◆ Exercise description ◆
Continue the passage on building a Weibull negative log-likelihood loss for an RNN from the point where it stops.

In order to learn the parameters of your RNN, you need to specify a loss and we will here follow a standard approach in reliability theory: we model the failure time as a [Weibull random variable](http://reliawiki.org/index.php/The_Weibull_Distribution)

$$
\mathbb{P}(X>t) = \exp\left( \frac{t}{\eta}\right)^{\beta},
$$
where $\eta$ is the scale parameter and $\beta$ is the shape parameter.

Note that we have for the mean of a Weibull distribution:
$$
\mathbb{E}[X] = \eta \Gamma(1+1/\beta),
$$
where $\Gamma$ is the [Gamma function](https://en.wikipedia.org/wiki/Gamma_function).

In our case, we will interpret the 2 outputs of the RNN as estimates for the parameters $\eta$ and $\beta$. In order to design a loss, we compute the log-likelihood:
\begin{eqnarray*}
\log f(t) &=& \log\left( \frac{\beta}{\eta}\right) +(\beta -1)\log\left(\frac{t}{\eta}\right) -\left(\frac{t}
{\eta} \right)^{\beta}\\
&=& \log \beta +\beta \log\left(\frac{t}{\eta}\right) -\log t-\left(\frac{t}
{\eta} \right)^{\beta}
\end{eqnarray*}

Define a loss function corresponding to the negative log-likelihood (add a small parameter $\epsilon$ to $t$ in order not to compute $\log 0$).

In [None]:
class weibull_loss(nn.Module):
    def __init__(self):
        super(weibull_loss, self).__init__()

◆ Data section ◆
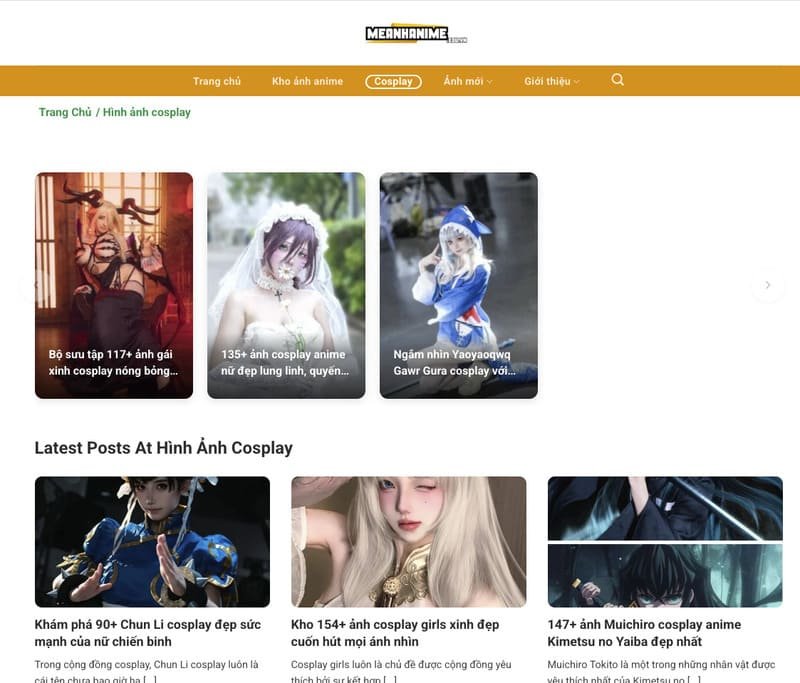Click Hình ảnh cosplay breadcrumb link
800x683 pixels.
click(146, 112)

◆ Result of this task ◆
        self.epsilon = 1e-6

    def forward(self, output, y):
        #
        # your code here
        #

Test your loss function.

In [None]:
loss_fn = weibull_loss()
loss_fn(output.squeeze(),y_train[0].to(device))

## 4. Training your model

Code your taining and testing loops.

You might want to use a scheduler like `torch.optim.lr_scheduler.ReduceLROnPlateau(optimizer, factor=0.5, patience=1, verbose='True',threshold=0.001)`

In [None]:
def train_epoch(X_train, y_train, model, loss_fn, optimizer, device):
    # train the model through the whole training dataset for one epoch
    # return the corresponding loss on the epoch
    #
    # your code here
    #


def test_epoch(X_test, y_test, model, loss_fn, device):
    # evaluate the model through the whole testing dataset
    # return the corresponding loss
    #
    # your code here
    #


def fit(model, X_train, y_train, X_test, y_test, optimizer, loss_fn, nb_epochs, device):
    # fit the model by training it nb_epochs times
    # you might want to use a scheduler
    #
    # your code here
    #

In [None]:
model = GRUnet(dim_input=len(features_col_name), num_layers=3, dim_hidden=50,dim_output=2)
model = model.to(device)

In [None]:
optimizer = torch.optim.Adam(model.parameters(), lr=0.01)
loss_fn = weibull_loss()
nb_epochs = 50

In [None]:
model, train_loss_t, test_loss_t = fit(model, X_train, y_train, X_test, y_test, optimizer, loss_fn, nb_epochs,device)

In [None]:
def plot_losses(train_loss_t, test_loss_t):
    nb_epochs = len(train_loss_t)
    plt.plot(range(nb_epochs), train_loss_t, color='orange', label='Loss on the training set')
    plt.plot(range(nb_epochs), test_loss_t, color='green', label='Loss on the testing set')
    plt.legend()
    plt.show()

In [None]:
plot_losses(train_loss_t, test_loss_t)

## 5. Looking at your results

To compute a baseline, I am computing the average of all failure times in the train dataset.

In [None]:
max_val = np.zeros(len(y_train))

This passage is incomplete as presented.